Mrs. Tallis died in 1589 and was buried in her husband’s grave. Her will (P.C.C. 54 Leicester) is chiefly interesting as containing a very full list of furniture and other personal property.
It may be assumed that in the early part of his career, while at Waltham Abbey, Tallis confined himself exclusively to the composition of music for the Latin rites of the church. There is no means of dating any of his music with any degree of certainty, but it seems likely that the motet "Gaude gloriosa" belongs to the Waltham period; it includes prolonged phrases, sometimes split up by rests, set to single syllables of the words; a good illustration of this hocket style of writing is to be found at the word "glorificat" at the end of the "Gaude Virgo" section of this motet. "Ave Rosa" and Ave Dei Patris" contain similar passages, and for other reasons also these may be assigned to the earlier period of Tallis’s work. The five-part Mass and the Lamentations are far more concise in treatment, but the four-part Magnificat is another work that may be early. The four-part Mass looks like a very early work; only one source of text is known and this seems to be faulty, but judged by this text the counterpoint in some places seems feeble and unsatisfactory if it really represents the composer’s work. The motets by Tallis published in the "Cantiones sacrae" of 1575 show a marked advance in style compared with the work of the pre-Elisabethan composers. In this collection Tallis exhibited those qualities which have made his name so famous; and some of these same motets, for instance the "Miserere nostri", and constructed with that marvellous cantrapuntal skill in which both he and Byrd were supreme.

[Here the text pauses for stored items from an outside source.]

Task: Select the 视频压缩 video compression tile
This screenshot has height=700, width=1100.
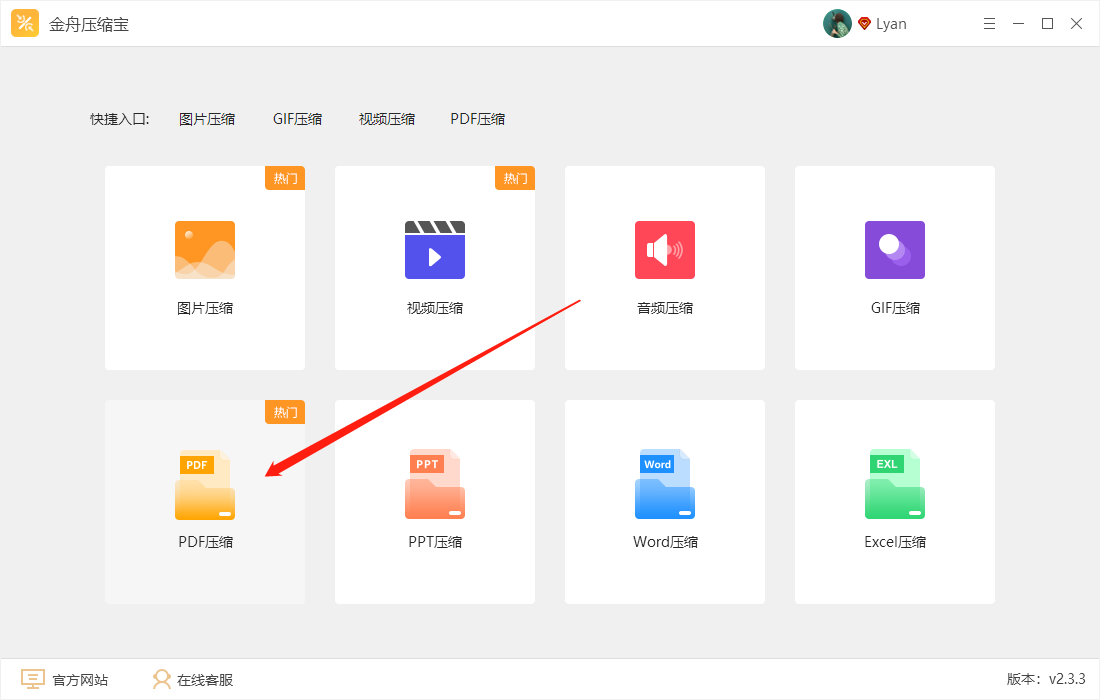Action: (434, 267)
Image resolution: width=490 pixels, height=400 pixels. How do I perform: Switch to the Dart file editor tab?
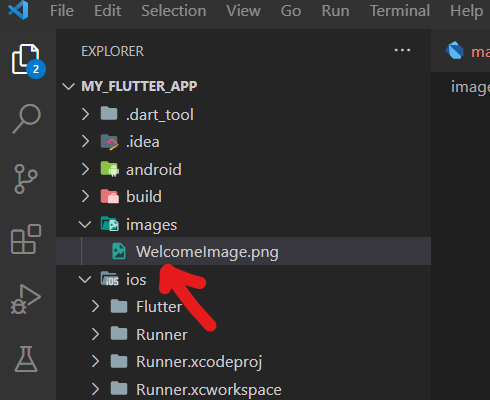[x=468, y=51]
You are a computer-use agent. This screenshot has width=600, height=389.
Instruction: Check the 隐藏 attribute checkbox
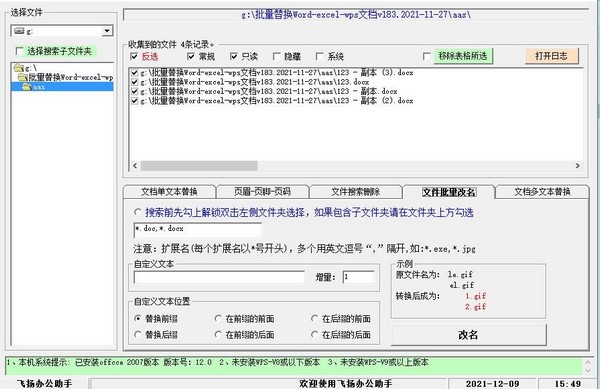276,56
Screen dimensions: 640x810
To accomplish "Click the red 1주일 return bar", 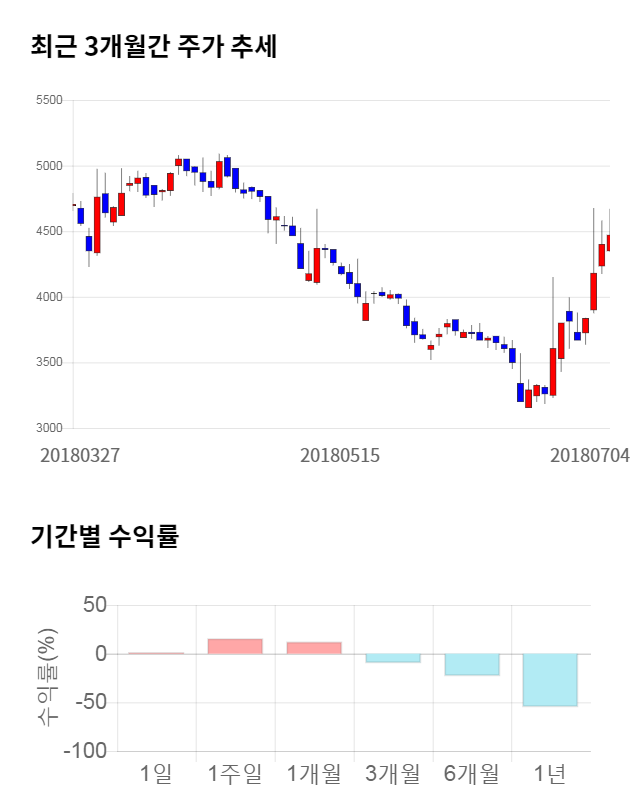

In contrast to these elaborate pieces are such beautiful and simple works as "O nata lux" and "Procul recedant", which were printed in the same set. These are little more than hymn-tunes, quite regular in melodic outline and for the most part homophonic in treatment. There are several further examples of this character by Tallis, notably those surviving in the Mulliner manuscript.
The motet "Spem in alium" is written for 8 choirs, each of 5 voices. Tudway mentions "the original MS" as being extant in his time. The earliest text known is now (1948) in the library of Gresham College. This manuscript dates before 1612; the text is English, and the 40 voice-parts are complete. Hawkins wrongly states that the English version was made in the time of Charles I or II.
Tallis had been called "the Father of English Cathedral music". He was among the first composers who wrote music to English words for use with the English rites of the church. It must have been very soon after the publication of "The Booke of Common Praier noted", in which Marbeck had provided a standard version of the plainsong for the English Preces, Responses and Litany, that Tallis, as Hawkins describes it, "added three parts" to the plainsong, making a version in four-part harmony, and Hawkins was probably referring here to Tallis’s four-part setting.